▸ YOUR GOAL
Both the line with "large (1212, 941)" and the line with "Volver a la portada (337, 467)" in the records below must appear in the output, along with every line between them, exactly and with nothing added.

════════════════════

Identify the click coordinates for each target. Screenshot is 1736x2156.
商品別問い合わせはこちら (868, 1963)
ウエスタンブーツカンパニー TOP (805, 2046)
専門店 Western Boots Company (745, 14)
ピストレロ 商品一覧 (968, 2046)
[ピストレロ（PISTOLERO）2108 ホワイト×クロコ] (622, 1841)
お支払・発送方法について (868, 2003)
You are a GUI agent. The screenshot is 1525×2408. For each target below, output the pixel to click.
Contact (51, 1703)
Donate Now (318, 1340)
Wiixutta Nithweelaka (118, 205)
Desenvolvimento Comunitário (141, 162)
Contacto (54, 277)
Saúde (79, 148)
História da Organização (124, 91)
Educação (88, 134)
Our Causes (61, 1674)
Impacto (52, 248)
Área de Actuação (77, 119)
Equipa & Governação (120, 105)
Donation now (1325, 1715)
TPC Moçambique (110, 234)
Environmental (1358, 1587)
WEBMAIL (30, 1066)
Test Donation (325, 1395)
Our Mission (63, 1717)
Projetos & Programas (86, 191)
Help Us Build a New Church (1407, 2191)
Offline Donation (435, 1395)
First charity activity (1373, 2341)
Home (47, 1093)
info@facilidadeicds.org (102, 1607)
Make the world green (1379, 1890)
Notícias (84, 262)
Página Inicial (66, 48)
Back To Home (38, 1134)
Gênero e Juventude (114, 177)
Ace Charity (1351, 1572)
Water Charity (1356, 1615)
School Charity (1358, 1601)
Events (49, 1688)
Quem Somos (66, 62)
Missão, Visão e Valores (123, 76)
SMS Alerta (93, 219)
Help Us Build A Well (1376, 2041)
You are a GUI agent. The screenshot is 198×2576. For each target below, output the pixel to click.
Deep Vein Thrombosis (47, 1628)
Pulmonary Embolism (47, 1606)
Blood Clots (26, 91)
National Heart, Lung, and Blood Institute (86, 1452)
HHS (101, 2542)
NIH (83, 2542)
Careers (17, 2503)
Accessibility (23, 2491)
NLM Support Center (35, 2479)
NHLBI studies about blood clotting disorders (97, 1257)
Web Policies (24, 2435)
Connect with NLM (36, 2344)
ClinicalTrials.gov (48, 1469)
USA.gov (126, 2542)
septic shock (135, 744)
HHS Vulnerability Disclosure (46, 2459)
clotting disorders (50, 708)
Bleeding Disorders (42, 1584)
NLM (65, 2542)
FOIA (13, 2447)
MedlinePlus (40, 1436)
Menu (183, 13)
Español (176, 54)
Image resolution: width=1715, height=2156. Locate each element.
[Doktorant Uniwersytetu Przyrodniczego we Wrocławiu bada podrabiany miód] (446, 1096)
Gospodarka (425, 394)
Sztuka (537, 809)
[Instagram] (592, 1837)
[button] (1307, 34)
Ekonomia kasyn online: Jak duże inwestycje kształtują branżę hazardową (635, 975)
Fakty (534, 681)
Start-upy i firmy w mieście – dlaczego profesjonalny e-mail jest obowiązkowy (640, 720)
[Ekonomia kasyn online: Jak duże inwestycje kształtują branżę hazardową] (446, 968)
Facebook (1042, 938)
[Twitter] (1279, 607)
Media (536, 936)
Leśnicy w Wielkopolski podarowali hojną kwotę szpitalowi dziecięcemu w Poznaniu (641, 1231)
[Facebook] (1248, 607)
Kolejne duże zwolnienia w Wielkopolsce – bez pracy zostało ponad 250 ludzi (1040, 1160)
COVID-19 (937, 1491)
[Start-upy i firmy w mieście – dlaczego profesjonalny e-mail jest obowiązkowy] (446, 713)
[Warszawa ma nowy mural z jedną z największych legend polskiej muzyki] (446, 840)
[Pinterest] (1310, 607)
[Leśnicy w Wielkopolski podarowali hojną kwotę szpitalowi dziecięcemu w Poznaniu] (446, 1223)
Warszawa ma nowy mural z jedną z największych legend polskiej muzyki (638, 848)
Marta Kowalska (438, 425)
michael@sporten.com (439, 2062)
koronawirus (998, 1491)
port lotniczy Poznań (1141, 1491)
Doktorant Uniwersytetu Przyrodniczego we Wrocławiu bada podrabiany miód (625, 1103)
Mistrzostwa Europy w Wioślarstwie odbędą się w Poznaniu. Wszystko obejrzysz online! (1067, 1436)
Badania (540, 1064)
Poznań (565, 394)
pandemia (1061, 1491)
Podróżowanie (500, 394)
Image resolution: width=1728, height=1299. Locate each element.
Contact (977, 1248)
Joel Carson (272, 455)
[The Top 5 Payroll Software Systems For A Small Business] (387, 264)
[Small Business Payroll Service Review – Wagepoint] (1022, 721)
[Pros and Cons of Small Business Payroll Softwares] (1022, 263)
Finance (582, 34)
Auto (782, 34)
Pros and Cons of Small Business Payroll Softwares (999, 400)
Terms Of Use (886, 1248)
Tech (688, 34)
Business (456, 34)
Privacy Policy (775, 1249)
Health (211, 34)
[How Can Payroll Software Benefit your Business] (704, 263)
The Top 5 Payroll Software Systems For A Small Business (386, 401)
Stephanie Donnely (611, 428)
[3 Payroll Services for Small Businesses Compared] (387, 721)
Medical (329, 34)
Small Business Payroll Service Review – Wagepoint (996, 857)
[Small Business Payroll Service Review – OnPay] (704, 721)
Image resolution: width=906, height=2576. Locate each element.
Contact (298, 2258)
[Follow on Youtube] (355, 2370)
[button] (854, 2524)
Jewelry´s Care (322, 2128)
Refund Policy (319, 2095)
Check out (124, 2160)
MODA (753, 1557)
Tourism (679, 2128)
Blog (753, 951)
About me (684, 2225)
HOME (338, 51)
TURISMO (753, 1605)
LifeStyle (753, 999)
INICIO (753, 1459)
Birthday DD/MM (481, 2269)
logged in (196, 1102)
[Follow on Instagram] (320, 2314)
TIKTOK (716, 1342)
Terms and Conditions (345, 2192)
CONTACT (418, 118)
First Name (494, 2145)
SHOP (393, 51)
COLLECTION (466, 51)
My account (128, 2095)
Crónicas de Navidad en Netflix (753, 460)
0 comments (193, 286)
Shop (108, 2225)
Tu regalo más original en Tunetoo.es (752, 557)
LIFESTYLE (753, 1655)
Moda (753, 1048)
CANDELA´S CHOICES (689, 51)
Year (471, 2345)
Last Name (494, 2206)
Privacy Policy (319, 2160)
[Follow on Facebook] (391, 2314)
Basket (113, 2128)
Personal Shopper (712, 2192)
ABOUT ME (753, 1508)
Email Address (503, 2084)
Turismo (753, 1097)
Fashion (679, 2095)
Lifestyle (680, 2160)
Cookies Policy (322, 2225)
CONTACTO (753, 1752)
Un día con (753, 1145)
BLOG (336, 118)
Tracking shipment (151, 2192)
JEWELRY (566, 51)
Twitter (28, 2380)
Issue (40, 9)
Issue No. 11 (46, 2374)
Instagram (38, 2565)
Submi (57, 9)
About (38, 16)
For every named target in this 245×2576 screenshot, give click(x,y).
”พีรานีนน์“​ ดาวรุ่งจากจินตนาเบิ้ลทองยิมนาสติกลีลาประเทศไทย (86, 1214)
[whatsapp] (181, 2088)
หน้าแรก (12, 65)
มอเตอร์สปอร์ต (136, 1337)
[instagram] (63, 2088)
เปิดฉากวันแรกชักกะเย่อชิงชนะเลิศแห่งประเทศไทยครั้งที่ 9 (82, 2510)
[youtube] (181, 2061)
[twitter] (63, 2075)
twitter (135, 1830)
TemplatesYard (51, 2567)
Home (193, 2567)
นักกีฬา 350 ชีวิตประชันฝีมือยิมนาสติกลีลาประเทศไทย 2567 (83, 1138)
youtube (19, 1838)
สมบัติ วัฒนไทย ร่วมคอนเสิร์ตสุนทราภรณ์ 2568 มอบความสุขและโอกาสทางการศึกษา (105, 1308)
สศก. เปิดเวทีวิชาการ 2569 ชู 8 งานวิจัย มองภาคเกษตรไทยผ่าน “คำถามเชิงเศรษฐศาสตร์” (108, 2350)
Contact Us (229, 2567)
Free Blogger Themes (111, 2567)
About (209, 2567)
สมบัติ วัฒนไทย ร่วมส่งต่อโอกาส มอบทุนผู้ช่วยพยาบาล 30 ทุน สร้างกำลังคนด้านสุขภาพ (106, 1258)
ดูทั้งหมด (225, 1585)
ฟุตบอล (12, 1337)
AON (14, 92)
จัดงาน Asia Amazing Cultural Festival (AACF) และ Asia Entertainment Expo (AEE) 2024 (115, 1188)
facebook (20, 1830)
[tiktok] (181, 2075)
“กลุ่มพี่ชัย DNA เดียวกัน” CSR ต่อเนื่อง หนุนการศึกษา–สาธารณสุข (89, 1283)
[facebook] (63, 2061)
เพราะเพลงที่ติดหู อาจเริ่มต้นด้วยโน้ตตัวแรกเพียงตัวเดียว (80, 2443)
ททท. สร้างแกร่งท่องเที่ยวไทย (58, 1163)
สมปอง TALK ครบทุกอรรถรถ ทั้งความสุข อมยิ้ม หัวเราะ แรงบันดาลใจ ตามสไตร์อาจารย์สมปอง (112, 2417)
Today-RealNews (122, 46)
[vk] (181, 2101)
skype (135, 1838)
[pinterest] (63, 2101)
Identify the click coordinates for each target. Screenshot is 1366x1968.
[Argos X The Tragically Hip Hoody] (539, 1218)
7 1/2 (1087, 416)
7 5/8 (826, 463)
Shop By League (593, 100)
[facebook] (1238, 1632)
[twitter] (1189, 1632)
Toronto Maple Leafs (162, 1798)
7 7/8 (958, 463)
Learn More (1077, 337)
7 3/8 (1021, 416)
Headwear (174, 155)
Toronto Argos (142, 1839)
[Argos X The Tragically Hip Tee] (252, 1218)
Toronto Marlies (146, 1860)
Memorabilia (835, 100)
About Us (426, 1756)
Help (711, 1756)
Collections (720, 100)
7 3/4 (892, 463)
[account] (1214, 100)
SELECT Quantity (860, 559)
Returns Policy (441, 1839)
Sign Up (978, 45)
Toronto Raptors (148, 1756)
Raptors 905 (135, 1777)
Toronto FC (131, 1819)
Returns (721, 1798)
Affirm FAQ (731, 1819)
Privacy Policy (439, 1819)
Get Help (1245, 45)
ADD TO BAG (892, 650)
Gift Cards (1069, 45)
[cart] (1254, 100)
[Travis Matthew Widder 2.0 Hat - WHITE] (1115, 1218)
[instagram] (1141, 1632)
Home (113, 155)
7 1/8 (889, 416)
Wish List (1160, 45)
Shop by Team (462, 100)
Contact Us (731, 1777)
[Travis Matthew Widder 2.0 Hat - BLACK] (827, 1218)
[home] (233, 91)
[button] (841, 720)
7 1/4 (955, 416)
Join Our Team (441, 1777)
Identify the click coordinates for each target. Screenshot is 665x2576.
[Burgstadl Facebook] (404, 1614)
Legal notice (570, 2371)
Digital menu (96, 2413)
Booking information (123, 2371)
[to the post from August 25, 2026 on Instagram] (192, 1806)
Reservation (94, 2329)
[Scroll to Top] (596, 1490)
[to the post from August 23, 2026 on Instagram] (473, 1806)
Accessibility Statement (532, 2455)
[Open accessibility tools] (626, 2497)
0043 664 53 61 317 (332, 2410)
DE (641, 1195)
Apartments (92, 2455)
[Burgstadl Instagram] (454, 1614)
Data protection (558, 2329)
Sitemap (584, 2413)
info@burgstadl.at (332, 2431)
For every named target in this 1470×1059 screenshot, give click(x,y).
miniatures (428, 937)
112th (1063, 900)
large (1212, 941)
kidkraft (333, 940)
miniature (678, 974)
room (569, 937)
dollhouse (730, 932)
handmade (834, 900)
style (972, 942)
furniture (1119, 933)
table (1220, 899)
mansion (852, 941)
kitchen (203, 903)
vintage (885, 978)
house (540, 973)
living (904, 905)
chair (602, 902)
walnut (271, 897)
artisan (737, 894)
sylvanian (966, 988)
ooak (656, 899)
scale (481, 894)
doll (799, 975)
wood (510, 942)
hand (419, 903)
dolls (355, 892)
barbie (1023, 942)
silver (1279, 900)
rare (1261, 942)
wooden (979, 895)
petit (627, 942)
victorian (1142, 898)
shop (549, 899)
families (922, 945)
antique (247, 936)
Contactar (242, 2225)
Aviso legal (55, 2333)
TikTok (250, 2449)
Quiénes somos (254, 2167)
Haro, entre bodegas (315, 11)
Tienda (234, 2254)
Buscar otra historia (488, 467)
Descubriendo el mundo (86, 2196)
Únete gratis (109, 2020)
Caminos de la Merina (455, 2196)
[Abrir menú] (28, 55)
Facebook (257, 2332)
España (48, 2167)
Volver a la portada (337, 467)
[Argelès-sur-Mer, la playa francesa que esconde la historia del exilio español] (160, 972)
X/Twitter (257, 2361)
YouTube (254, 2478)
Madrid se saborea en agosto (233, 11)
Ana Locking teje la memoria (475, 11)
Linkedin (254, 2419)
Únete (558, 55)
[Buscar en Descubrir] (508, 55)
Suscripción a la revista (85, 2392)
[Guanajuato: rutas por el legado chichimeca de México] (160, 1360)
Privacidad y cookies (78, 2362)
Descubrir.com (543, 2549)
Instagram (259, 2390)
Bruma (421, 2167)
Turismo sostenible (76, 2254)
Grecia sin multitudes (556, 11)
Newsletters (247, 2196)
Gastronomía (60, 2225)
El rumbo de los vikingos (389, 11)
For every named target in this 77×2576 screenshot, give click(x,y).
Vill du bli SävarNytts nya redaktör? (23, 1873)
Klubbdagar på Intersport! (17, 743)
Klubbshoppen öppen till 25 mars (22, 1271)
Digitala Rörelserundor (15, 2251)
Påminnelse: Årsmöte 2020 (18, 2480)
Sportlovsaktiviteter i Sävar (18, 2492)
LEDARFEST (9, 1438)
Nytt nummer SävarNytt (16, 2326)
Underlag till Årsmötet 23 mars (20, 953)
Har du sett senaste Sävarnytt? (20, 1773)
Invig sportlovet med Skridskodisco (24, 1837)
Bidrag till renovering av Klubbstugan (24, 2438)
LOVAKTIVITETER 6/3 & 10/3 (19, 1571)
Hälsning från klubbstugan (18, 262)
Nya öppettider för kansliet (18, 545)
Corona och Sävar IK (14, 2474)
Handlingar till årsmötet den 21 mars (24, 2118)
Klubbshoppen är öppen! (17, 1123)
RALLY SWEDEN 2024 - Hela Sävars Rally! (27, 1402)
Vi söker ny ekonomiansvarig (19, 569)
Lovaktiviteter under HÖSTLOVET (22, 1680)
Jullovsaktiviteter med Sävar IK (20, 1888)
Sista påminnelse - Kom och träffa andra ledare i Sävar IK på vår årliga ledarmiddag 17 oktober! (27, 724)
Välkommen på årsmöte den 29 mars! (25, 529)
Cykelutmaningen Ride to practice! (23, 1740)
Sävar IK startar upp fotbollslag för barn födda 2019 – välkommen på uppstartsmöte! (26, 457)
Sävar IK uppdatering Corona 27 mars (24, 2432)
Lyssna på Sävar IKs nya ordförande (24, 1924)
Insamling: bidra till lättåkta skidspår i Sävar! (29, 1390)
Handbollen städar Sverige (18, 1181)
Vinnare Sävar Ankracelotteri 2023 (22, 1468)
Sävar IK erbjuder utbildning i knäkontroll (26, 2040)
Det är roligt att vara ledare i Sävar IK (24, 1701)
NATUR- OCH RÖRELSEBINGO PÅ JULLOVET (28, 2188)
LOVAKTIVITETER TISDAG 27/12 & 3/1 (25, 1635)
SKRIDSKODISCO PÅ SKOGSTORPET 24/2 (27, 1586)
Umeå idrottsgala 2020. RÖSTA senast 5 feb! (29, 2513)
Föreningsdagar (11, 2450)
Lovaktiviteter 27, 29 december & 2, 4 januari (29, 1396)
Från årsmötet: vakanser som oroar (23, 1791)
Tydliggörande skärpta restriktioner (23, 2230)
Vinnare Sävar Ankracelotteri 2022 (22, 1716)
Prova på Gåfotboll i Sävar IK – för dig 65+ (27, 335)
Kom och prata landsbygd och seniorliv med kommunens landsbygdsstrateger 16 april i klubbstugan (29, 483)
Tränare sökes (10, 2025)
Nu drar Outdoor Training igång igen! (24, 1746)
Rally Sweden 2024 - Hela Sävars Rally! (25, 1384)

════════════════════

▸ ANSWER SPACE
large (1212, 941)
kidkraft (333, 940)
miniature (678, 974)
room (569, 937)
dollhouse (730, 932)
handmade (834, 900)
style (972, 942)
furniture (1119, 933)
table (1220, 899)
mansion (852, 941)
kitchen (203, 903)
vintage (885, 978)
house (540, 973)
living (904, 905)
chair (602, 902)
walnut (271, 897)
artisan (737, 894)
sylvanian (966, 988)
ooak (656, 899)
scale (481, 894)
doll (799, 975)
wood (510, 942)
hand (419, 903)
dolls (355, 892)
barbie (1023, 942)
silver (1279, 900)
rare (1261, 942)
wooden (979, 895)
petit (627, 942)
victorian (1142, 898)
shop (549, 899)
families (922, 945)
antique (247, 936)
Contactar (242, 2225)
Aviso legal (55, 2333)
TikTok (250, 2449)
Quiénes somos (254, 2167)
Haro, entre bodegas (315, 11)
Tienda (234, 2254)
Buscar otra historia (488, 467)
Descubriendo el mundo (86, 2196)
Únete gratis (109, 2020)
Caminos de la Merina (455, 2196)
[Abrir menú] (28, 55)
Facebook (257, 2332)
España (48, 2167)
Volver a la portada (337, 467)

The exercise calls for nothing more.